■ **Task statement**: Output every record below precisely as it is written.

------------------------------------------------

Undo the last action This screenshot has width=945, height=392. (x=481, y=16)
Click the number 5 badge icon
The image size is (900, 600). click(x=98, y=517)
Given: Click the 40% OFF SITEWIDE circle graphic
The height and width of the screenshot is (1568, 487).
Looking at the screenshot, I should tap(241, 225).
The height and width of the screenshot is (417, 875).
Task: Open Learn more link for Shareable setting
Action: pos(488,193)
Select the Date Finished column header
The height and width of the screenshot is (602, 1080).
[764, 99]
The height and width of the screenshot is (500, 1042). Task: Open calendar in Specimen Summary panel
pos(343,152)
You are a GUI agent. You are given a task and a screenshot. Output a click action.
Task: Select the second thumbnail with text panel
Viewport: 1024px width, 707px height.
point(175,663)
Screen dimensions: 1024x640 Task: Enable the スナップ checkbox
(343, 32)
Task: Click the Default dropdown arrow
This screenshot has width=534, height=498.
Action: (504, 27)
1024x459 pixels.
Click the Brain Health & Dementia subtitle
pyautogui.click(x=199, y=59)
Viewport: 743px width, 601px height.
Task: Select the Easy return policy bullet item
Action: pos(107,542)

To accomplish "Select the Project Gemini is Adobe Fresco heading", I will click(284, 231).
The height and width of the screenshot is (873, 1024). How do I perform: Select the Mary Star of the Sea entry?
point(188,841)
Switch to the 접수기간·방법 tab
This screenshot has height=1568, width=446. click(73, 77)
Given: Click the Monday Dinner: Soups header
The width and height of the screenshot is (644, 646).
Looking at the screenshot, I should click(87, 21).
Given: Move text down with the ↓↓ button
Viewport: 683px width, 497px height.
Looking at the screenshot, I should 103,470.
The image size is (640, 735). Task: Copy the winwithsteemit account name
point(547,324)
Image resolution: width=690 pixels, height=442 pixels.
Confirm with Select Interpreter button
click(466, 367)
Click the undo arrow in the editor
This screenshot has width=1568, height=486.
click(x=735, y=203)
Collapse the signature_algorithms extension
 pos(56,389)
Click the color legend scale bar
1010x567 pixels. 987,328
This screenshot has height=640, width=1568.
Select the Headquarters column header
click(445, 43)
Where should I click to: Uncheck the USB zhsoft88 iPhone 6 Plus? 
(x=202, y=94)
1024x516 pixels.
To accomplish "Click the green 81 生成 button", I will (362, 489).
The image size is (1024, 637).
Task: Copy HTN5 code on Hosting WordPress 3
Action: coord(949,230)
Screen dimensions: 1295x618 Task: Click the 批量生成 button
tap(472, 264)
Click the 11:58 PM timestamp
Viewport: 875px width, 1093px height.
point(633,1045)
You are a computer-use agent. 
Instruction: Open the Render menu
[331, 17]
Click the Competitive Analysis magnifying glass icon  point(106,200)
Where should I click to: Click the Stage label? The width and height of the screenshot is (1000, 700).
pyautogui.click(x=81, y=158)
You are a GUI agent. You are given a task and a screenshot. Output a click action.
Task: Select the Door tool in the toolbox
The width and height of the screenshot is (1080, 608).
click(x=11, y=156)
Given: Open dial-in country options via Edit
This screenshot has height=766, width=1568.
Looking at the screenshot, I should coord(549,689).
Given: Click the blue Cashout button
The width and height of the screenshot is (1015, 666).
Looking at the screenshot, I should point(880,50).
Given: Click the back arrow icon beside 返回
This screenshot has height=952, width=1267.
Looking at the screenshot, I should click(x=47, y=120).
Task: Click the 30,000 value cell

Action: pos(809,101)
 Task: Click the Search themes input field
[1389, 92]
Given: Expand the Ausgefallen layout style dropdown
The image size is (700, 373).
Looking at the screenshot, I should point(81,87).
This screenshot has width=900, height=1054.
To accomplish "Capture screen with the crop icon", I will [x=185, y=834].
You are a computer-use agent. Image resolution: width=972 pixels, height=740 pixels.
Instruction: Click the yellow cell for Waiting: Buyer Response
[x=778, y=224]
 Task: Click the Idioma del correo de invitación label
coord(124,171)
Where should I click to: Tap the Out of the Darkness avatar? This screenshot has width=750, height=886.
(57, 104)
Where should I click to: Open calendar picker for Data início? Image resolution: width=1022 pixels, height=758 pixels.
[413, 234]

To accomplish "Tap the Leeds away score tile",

------------------------------------------------

■ **Solution**:
Undo the last action This screenshot has width=945, height=392. (x=481, y=16)
Click the number 5 badge icon
The image size is (900, 600). click(x=98, y=517)
Given: Click the 40% OFF SITEWIDE circle graphic
The height and width of the screenshot is (1568, 487).
Looking at the screenshot, I should tap(241, 225).
The height and width of the screenshot is (417, 875).
Task: Open Learn more link for Shareable setting
Action: pos(488,193)
Select the Date Finished column header
The height and width of the screenshot is (602, 1080).
[764, 99]
The height and width of the screenshot is (500, 1042). Task: Open calendar in Specimen Summary panel
pos(343,152)
You are a GUI agent. You are given a task and a screenshot. Output a click action.
Task: Select the second thumbnail with text panel
Viewport: 1024px width, 707px height.
point(175,663)
Screen dimensions: 1024x640 Task: Enable the スナップ checkbox
(343, 32)
Task: Click the Default dropdown arrow
This screenshot has width=534, height=498.
Action: (504, 27)
1024x459 pixels.
Click the Brain Health & Dementia subtitle
pyautogui.click(x=199, y=59)
Viewport: 743px width, 601px height.
Task: Select the Easy return policy bullet item
Action: pos(107,542)

To accomplish "Select the Project Gemini is Adobe Fresco heading", I will click(284, 231).
The height and width of the screenshot is (873, 1024). How do I perform: Select the Mary Star of the Sea entry?
point(188,841)
Switch to the 접수기간·방법 tab
This screenshot has height=1568, width=446. click(73, 77)
Given: Click the Monday Dinner: Soups header
The width and height of the screenshot is (644, 646).
Looking at the screenshot, I should click(87, 21).
Given: Move text down with the ↓↓ button
Viewport: 683px width, 497px height.
Looking at the screenshot, I should 103,470.
The image size is (640, 735). Task: Copy the winwithsteemit account name
point(547,324)
Image resolution: width=690 pixels, height=442 pixels.
Confirm with Select Interpreter button
click(466, 367)
Click the undo arrow in the editor
This screenshot has width=1568, height=486.
click(x=735, y=203)
Collapse the signature_algorithms extension
 pos(56,389)
Click the color legend scale bar
1010x567 pixels. 987,328
This screenshot has height=640, width=1568.
Select the Headquarters column header
click(445, 43)
Where should I click to: Uncheck the USB zhsoft88 iPhone 6 Plus? 
(x=202, y=94)
1024x516 pixels.
To accomplish "Click the green 81 生成 button", I will (362, 489).
The image size is (1024, 637).
Task: Copy HTN5 code on Hosting WordPress 3
Action: coord(949,230)
Screen dimensions: 1295x618 Task: Click the 批量生成 button
tap(472, 264)
Click the 11:58 PM timestamp
Viewport: 875px width, 1093px height.
point(633,1045)
You are a computer-use agent. 
Instruction: Open the Render menu
[331, 17]
Click the Competitive Analysis magnifying glass icon  point(106,200)
Where should I click to: Click the Stage label? The width and height of the screenshot is (1000, 700).
pyautogui.click(x=81, y=158)
You are a GUI agent. You are given a task and a screenshot. Output a click action.
Task: Select the Door tool in the toolbox
The width and height of the screenshot is (1080, 608).
click(x=11, y=156)
Given: Open dial-in country options via Edit
This screenshot has height=766, width=1568.
Looking at the screenshot, I should coord(549,689).
Given: Click the blue Cashout button
The width and height of the screenshot is (1015, 666).
Looking at the screenshot, I should point(880,50).
Given: Click the back arrow icon beside 返回
This screenshot has height=952, width=1267.
Looking at the screenshot, I should click(x=47, y=120).
Task: Click the 30,000 value cell

Action: pos(809,101)
 Task: Click the Search themes input field
[1389, 92]
Given: Expand the Ausgefallen layout style dropdown
The image size is (700, 373).
Looking at the screenshot, I should point(81,87).
This screenshot has width=900, height=1054.
To accomplish "Capture screen with the crop icon", I will [x=185, y=834].
You are a computer-use agent. Image resolution: width=972 pixels, height=740 pixels.
Instruction: Click the yellow cell for Waiting: Buyer Response
[x=778, y=224]
 Task: Click the Idioma del correo de invitación label
coord(124,171)
Where should I click to: Tap the Out of the Darkness avatar? This screenshot has width=750, height=886.
(57, 104)
Where should I click to: Open calendar picker for Data início? Image resolution: width=1022 pixels, height=758 pixels.
[413, 234]

To accomplish "Tap the Leeds away score tile",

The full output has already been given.